A reunião contou com a participação de agentes das Defesas Civis estaduais e de órgãos fiscalizadores de segurança de barragens federais, como as agências nacionais de Águas e Saneamento Básico (ANA), de Energia Elétrica (ANEEL) e de Mineração (ANM), além do Instituto Brasileiro do Meio Ambiente e dos Recursos Naturais Renováveis (Ibama).

Durante o evento, o secretário nacional de Proteção e Defesa Civil do MDR, coronel Alexandre Lucas, destacou a importância das ações de preparação para desastres naturais. "Quando nós estamos preparados, sobretudo, por meio de treinamentos, de network, de institucionalização de processos, de troca de experiências, de aquisição de conhecimento e de disponibilização de recursos, conseguimos evitar o desastre ou, caso ele aconteça, conseguimos mitigá-lo", afirmou.

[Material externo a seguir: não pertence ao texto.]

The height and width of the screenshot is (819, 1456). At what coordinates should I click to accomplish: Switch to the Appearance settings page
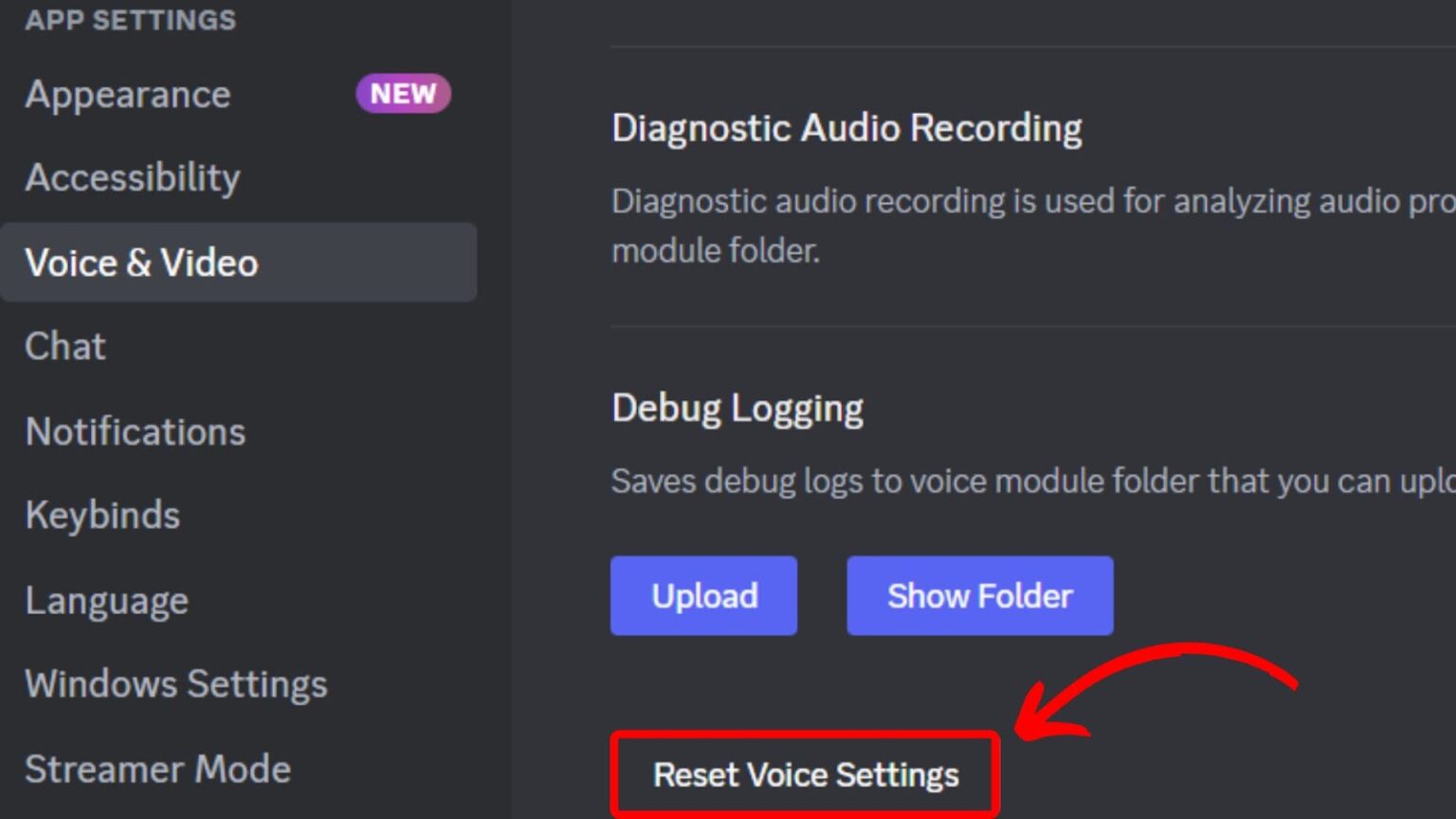click(127, 94)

O coordenador de estudos integrados do Departamento de Obras de Proteção e Defesa Civil do MDR, Rafael Pereira Machado, explicou que as reuniões preparatórias de chuvas sazonais ocorrem sempre com o mesmo propósito. “São discutidas medidas de preparação conjunta entre os diversos atores dos sistemas estaduais de Proteção e Defesa Civil, além de ações conjuntas de apoio dos órgãos federais envolvidos e troca de experiências entre integrantes das instituições e técnicos dos diversos estados participantes da reunião”, observou.

Acordo de Cooperação Técnica Federal para Segurança de Barragens

A reunião desta sexta-feira integra as ações do Acordo de Cooperação Técnica Federal para Segurança de Barragens, assinado em 2018 com o objetivo de desenvolver uma série de atividades conjuntas e sequenciadas em relação à segurança de barragens em âmbito federal, estadual e municipal.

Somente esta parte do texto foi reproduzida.